Youtuber: crolla l’adv, cosa succederà?
Alcuni sondaggi tra esperti del settore indicano un aumento medio delle visualizzazioni pari al 15%, ma al tempo stesso anche un tracollo degli introiti medio pari al 50%. Si parla di media perché gli scostamenti sono estremamente differenziati tra le varie categorie merceologiche. Ad esempio vi sono cali molto forti su tutta quella che è la ristorazione e i grandi eventi, mentre v’è un calo molto più ridotto sul mondo del gaming.
Tales from YouTube Analytics after the first full week of this:
1. CPMs on all of our channels combined are down about 30%. That sized drop isn't unheard of.
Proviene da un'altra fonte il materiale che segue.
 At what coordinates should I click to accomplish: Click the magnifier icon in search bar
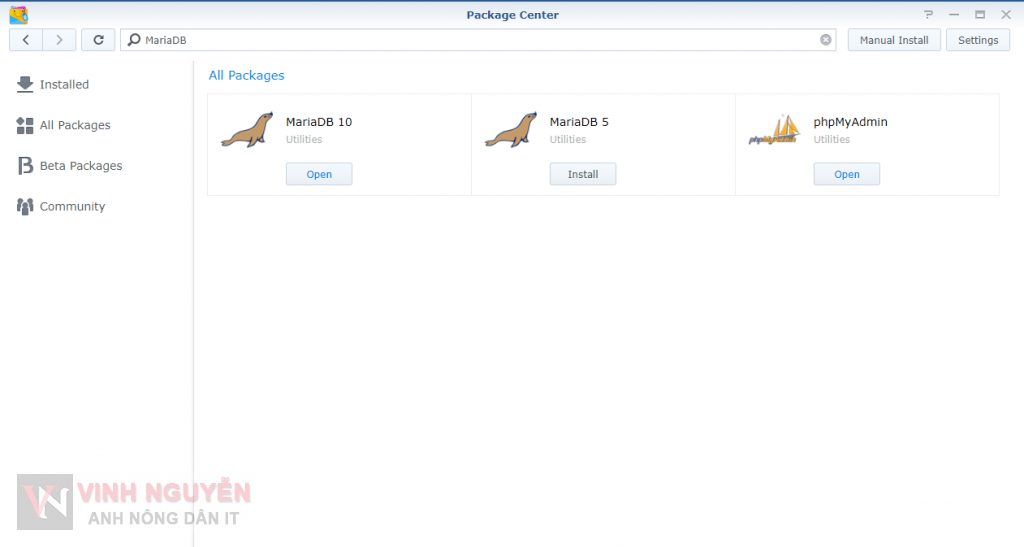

Our CPMs were very high, so it is possible that we just have farther to fall. Other data would be great to see!
— Hank Green (@hankgreen) March 23, 2020
Il risultato è in ogni caso il medesimo: la monetizzazione si è ridotta in modo pesante a partire dal mese di febbraio in virtù del fatto che all’aumento della domanda di video, non è corrisposto un aumento dell’advertising: il danno è condiviso tra la piattaforma ed i creatori, con conseguenze che potranno essere comprese soltanto tra qualche mese.
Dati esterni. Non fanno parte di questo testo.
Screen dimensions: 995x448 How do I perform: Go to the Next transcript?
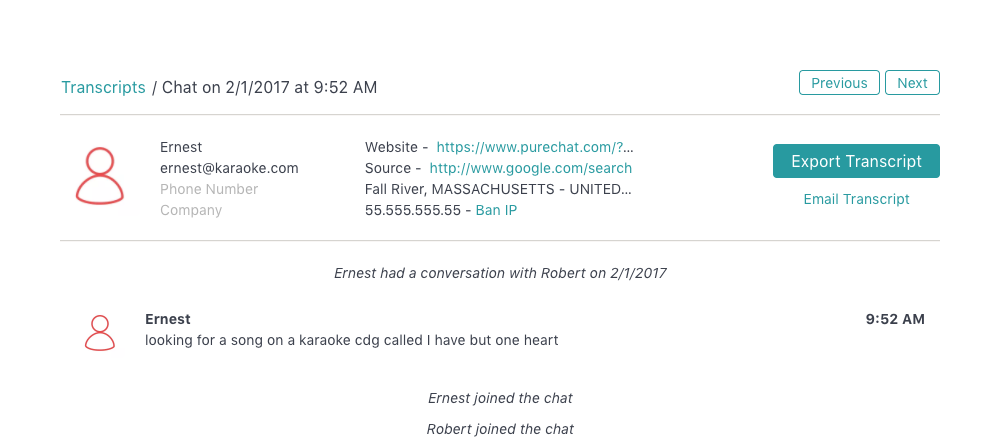point(912,82)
Come risponderà YouTube al crollo degli introiti? Gli Youtuber con community più piccole potranno sopravvivere a questo crollo delle entrate, oppure dovranno cedere ed abbandonare i propri canali in cerca di nuove monetizzazioni? Il mondo degli influencer potrebbe vivere una selezione naturale che farà sopravvivere le community più forti e togliere linfa a quelle basate su numeri più fittizi (ennesima potenziale conseguenza positiva di questo shock)?
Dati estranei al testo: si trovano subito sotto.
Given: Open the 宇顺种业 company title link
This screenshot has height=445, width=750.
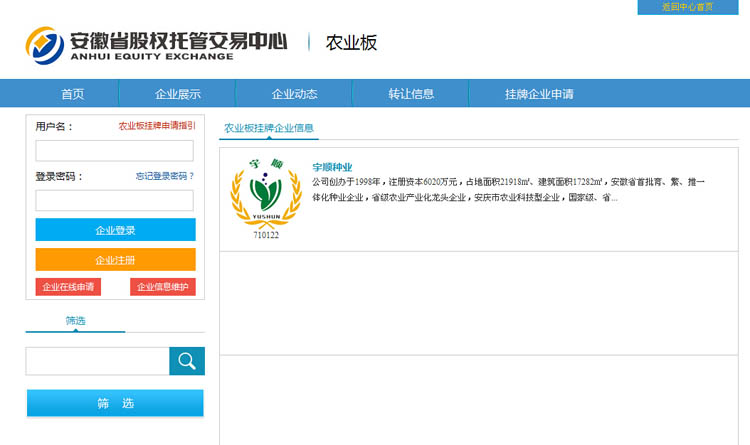Looking at the screenshot, I should click(332, 167).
Quel che è noto è che molti grandi advertiser hanno sospeso i propri budget, evitando esposizioni in un momento nel quale la pubblicità non potrebbe sortire conseguenze positive (inutile promuovere un hamburger se nessuno può uscire a comprarlo): il mercato ripartirà quando le misure di contenimento lo consentiranno, ma solo in quella fase sarà possibile capire la risposta del mondo dell’impresa e dell’advertising. Dopo 3 mesi e oltre di shock negli introiti, però, come andrà a riassestarsi il mondo dei “creator”? Il fenomeno non sarà pari a quello dell'”adpocalipse” che portò alcuni influencer verso altri canali, in cerca di altre forme di monetizzazione: il calo degli introiti da adv è generalizzato e non risparmia alcuna piattaforma. Non c’è alternativa, insomma, e la lotta per sopravvivere è basata su altri paradigmi. Youtube, da parte sua, siede sulle spalle del gigante Alphabet ed ha probabilmente la possibilità di mettere in moto iniziative specifiche per supportare i canali di maggior valore, redistribuendo i pesi per favorire uno sviluppo dei contenuti per calmierare lo shock: se la situazione non dovesse perdurare troppo, con ogni probabilità le conseguenze saranno limitate, tenendo in vita gran parte della parte “sana” del settore.
Al momento si possono soltanto sollevare punti interrogativi (così come per il mercato della musica), ma la visione sul “poi” appare al momento sufficientemente confusa. Differenziare gli introiti, però, appare una soluzione valida sempre e comunque, soprattutto in tempo di crisi. Chi aveva un quadro solido prima di tutto ciò, probabilmente, potrà avvantaggiarsene.